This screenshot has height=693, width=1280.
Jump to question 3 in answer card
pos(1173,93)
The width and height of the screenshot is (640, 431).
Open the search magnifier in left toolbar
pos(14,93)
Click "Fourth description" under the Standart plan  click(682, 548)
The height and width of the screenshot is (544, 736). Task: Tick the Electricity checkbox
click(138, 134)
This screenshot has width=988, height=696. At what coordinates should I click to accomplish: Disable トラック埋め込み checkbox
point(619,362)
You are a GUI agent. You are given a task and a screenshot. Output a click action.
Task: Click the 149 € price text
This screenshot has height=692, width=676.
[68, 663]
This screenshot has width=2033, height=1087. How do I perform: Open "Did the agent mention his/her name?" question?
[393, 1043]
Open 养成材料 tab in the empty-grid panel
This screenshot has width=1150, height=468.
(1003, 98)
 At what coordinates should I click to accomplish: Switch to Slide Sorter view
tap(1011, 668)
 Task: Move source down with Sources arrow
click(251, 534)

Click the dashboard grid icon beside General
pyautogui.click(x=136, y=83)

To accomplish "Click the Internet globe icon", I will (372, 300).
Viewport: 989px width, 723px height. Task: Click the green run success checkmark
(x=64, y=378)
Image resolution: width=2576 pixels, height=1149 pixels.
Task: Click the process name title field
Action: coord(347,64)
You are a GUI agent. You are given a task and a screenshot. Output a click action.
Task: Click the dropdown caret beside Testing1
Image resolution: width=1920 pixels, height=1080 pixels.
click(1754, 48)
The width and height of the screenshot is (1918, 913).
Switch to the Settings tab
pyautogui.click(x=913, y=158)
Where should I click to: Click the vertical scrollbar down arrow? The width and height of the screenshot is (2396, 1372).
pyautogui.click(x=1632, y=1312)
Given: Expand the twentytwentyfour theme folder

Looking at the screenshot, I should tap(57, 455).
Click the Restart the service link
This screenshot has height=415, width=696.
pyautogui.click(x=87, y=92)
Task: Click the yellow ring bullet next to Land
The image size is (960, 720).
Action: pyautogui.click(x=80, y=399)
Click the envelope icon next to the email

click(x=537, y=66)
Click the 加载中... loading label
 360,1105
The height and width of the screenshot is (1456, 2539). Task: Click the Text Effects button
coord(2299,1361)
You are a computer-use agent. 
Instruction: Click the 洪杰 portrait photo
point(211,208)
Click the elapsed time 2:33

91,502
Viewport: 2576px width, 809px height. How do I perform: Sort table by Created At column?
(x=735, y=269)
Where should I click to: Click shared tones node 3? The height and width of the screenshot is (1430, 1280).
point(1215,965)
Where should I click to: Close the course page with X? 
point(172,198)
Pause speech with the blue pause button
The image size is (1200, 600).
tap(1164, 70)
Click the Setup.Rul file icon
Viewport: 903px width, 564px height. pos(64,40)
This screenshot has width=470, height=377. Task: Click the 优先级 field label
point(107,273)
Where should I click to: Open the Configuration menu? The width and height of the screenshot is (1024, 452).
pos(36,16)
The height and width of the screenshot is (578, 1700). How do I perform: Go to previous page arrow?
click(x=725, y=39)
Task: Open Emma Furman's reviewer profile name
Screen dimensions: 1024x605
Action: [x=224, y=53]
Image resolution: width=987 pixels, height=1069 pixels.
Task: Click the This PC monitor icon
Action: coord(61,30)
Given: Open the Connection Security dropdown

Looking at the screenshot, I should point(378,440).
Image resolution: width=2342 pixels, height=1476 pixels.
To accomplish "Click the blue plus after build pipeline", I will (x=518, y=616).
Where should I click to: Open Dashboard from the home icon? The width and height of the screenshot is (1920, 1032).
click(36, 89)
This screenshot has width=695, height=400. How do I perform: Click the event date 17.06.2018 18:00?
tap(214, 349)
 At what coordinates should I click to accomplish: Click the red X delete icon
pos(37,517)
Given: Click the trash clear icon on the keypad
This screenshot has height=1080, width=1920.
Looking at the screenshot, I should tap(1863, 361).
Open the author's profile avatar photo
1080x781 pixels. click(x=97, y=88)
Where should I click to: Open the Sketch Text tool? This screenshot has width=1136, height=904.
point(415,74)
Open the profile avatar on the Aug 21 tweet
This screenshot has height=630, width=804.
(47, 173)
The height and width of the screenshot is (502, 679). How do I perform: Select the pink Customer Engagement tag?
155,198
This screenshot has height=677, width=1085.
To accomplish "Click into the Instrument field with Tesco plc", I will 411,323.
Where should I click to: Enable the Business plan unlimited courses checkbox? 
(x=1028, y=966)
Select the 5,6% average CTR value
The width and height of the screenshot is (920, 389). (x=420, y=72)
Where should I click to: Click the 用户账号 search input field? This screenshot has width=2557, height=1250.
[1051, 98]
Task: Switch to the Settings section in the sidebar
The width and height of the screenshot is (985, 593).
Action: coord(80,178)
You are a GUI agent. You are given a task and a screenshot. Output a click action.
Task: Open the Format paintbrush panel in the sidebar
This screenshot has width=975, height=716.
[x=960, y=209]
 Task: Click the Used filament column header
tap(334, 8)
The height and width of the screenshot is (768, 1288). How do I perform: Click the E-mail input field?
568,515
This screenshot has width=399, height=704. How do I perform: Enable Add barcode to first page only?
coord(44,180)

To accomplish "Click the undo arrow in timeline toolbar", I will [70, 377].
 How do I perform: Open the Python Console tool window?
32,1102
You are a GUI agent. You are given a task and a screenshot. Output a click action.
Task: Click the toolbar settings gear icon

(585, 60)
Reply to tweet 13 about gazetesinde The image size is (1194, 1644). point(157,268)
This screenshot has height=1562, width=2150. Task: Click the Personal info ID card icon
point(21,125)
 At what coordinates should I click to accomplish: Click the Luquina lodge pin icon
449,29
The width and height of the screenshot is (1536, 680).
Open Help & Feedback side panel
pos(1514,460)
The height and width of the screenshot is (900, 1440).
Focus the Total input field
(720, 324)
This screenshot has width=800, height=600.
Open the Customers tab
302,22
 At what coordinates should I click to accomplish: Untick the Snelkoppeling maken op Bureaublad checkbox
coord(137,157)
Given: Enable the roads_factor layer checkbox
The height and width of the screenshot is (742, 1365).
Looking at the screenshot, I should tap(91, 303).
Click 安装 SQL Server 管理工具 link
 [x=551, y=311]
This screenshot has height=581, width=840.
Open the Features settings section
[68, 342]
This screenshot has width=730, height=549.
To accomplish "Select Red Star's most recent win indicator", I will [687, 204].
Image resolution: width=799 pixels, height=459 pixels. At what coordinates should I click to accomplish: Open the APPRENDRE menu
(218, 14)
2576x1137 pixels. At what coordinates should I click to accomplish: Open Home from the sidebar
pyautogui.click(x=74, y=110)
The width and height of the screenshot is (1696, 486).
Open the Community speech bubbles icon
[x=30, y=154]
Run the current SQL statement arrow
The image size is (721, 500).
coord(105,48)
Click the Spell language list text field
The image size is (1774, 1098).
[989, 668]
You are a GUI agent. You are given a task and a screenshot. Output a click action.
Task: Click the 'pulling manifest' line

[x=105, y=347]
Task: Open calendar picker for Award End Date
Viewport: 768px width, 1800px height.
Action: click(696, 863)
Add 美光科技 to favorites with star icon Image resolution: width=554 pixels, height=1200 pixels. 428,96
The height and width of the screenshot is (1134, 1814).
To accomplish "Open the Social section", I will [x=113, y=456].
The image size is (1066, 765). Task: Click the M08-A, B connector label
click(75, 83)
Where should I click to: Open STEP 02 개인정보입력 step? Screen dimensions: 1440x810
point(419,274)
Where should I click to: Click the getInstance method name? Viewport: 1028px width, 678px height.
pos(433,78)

What the task asks — Can you copy, word for word, the records from the line with "Where should I click to: Click shared" to the line with "pos(37,517)", both of those lines included?

Result below —
Where should I click to: Click shared tones node 3? The height and width of the screenshot is (1430, 1280).
point(1215,965)
Where should I click to: Close the course page with X? 
point(172,198)
Pause speech with the blue pause button
The image size is (1200, 600).
tap(1164, 70)
Click the Setup.Rul file icon
Viewport: 903px width, 564px height. pos(64,40)
This screenshot has width=470, height=377. Task: Click the 优先级 field label
point(107,273)
Where should I click to: Open the Configuration menu? The width and height of the screenshot is (1024, 452).
pos(36,16)
The height and width of the screenshot is (578, 1700). How do I perform: Go to previous page arrow?
click(x=725, y=39)
Task: Open Emma Furman's reviewer profile name
Screen dimensions: 1024x605
Action: [x=224, y=53]
Image resolution: width=987 pixels, height=1069 pixels.
Task: Click the This PC monitor icon
Action: coord(61,30)
Given: Open the Connection Security dropdown

Looking at the screenshot, I should point(378,440).
Image resolution: width=2342 pixels, height=1476 pixels.
To accomplish "Click the blue plus after build pipeline", I will (x=518, y=616).
Where should I click to: Open Dashboard from the home icon? The width and height of the screenshot is (1920, 1032).
click(36, 89)
This screenshot has width=695, height=400. How do I perform: Click the event date 17.06.2018 18:00?
tap(214, 349)
 At what coordinates should I click to accomplish: Click the red X delete icon
pos(37,517)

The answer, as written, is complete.